--- Begin SUPPLIED TEXT ---
DeShaun Foster also saw his numbers fall, as injuries cost him time between the white lines. Jake Delhomme did elude the curse, however, as he threw for 3,886 yards and scored 30 touchdowns. The same held true for Muhsin Muhammad, who had the best season of his pro football career with 93 catches, 1,405 yards and a solid 16 touchdowns.

So while the Super Bowl curse does hold some water, there have been a few exceptions.

The team that seemed to be the most cursed after a Super Bowl loss is the 2003 Oakland Raiders. After a 48-21 loss to the Tampa Bay Buccaneers, all of their prominent players had awful seasons. In fact, Rich Gannon, Charlie Garner, Jerry Rice, Tim Brown and Jerry Porter all saw their numbers fall across the board. The same was true of Kurt Warner and Marshall Faulk after a loss to New England in Super Bowl XXXVI. Warner recorded 3,399 fewer yards and 33 fewer touchdowns, as he missed significant time with an injured finger.

Faulk, who was a victim of the Madden curse in 2003, also saw his numbers crash after a Super Bowl defeat.

Further down the line, even the immortal Brett Favre saw his numbers fall after a loss to John Elway and the Denver Broncos is Super Bowl XXXII.

So what is the reason for the decrease in numbers for such prominent players after a Super Bowl loss?

Well, factors like league-wide parity, a more difficult schedule and the added wear and tear to a player's body in the previous season's run to the Super Bowl are obvious answers. Whatever the reasons, the numbers don't lie. That makes this hex notable and even valid as it pertains to the world of fantasy football.

While it's impossible to predict the future in what has become an unpredictable NFL, trends such as these should be in the back of the minds of those hardcore owners whose quest for a league championship runs hotter than an Arizona desert.

So if you're watching the New York Giants battle the undefeated New England Patriots in Super Bowl XLII for entertainment purposes or just for the pure love of the National Football League, remember that the outcome of this historic contest can also have an affect on the fantasy draft value of the eventual losers.
--- End SUPPLIED TEXT ---
--- Begin INFORMATION SHOWN ---
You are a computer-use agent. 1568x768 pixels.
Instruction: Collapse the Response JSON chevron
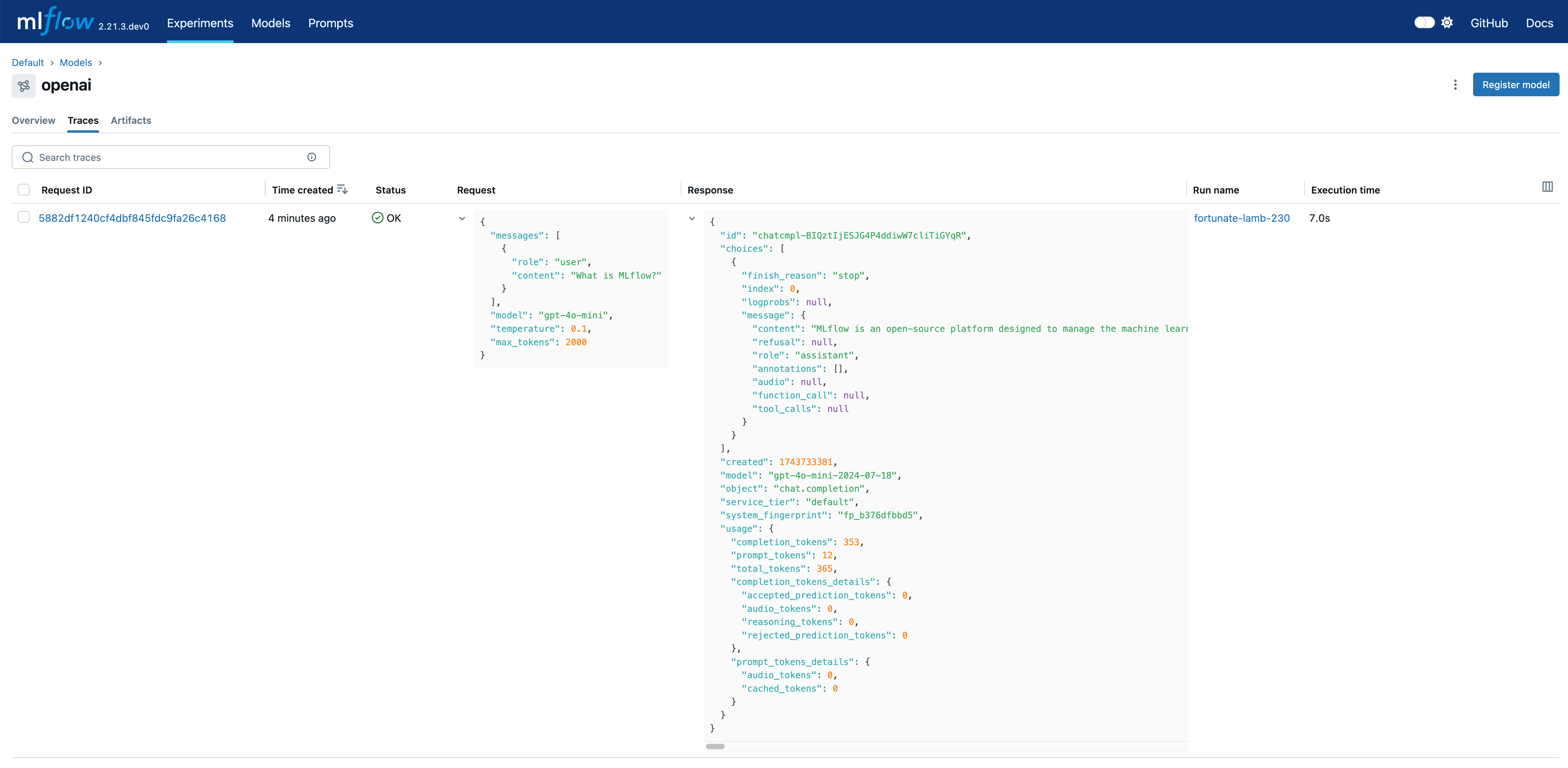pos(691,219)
--- End INFORMATION SHOWN ---
--- Begin INFORMATION SHOWN ---
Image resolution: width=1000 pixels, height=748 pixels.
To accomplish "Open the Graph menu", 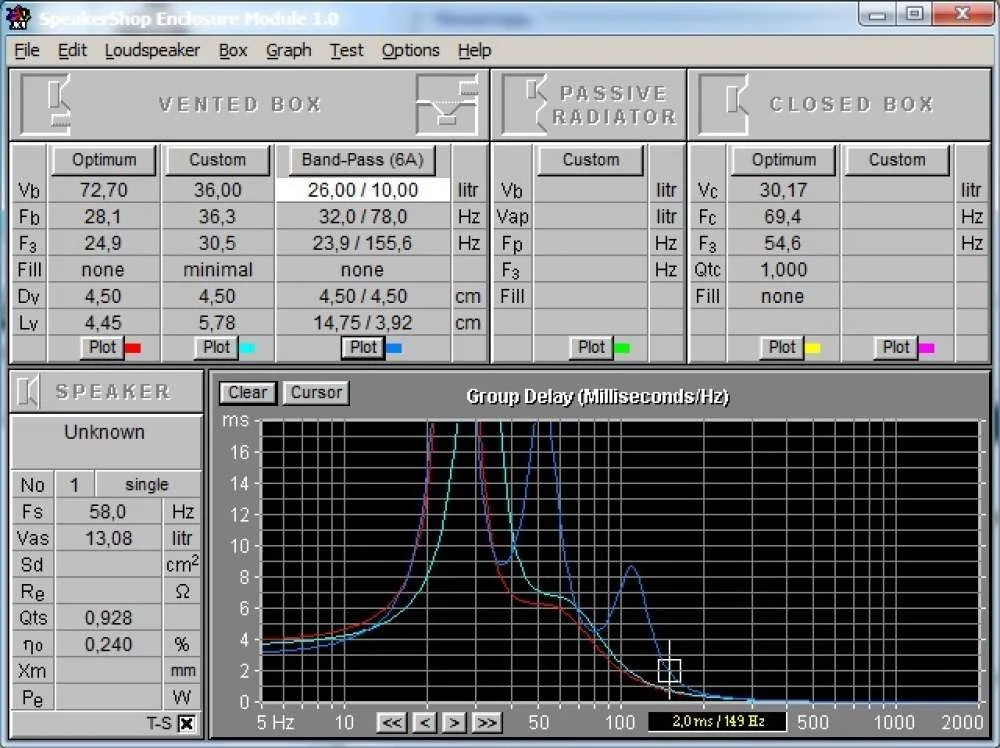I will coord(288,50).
--- End INFORMATION SHOWN ---
--- Begin INFORMATION SHOWN ---
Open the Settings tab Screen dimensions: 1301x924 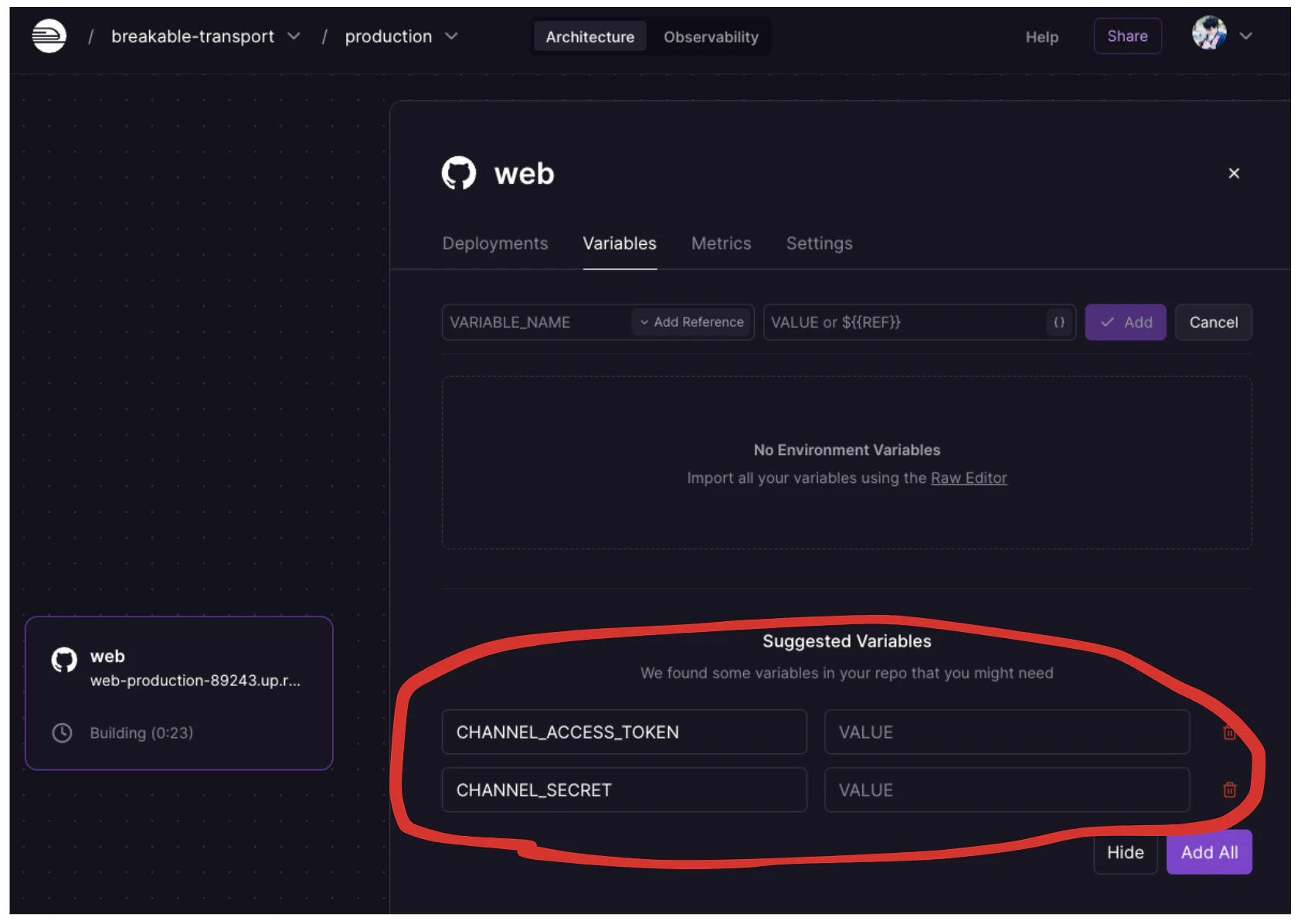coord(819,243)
--- End INFORMATION SHOWN ---
EXERCISE INSTRUCTIONS: In the article on the Super Bowl curse, by what score did the 2003 Oakland Raiders lose to the Tampa Bay Buccaneers?

SOLUTION TO THIS PROBLEM: 48-21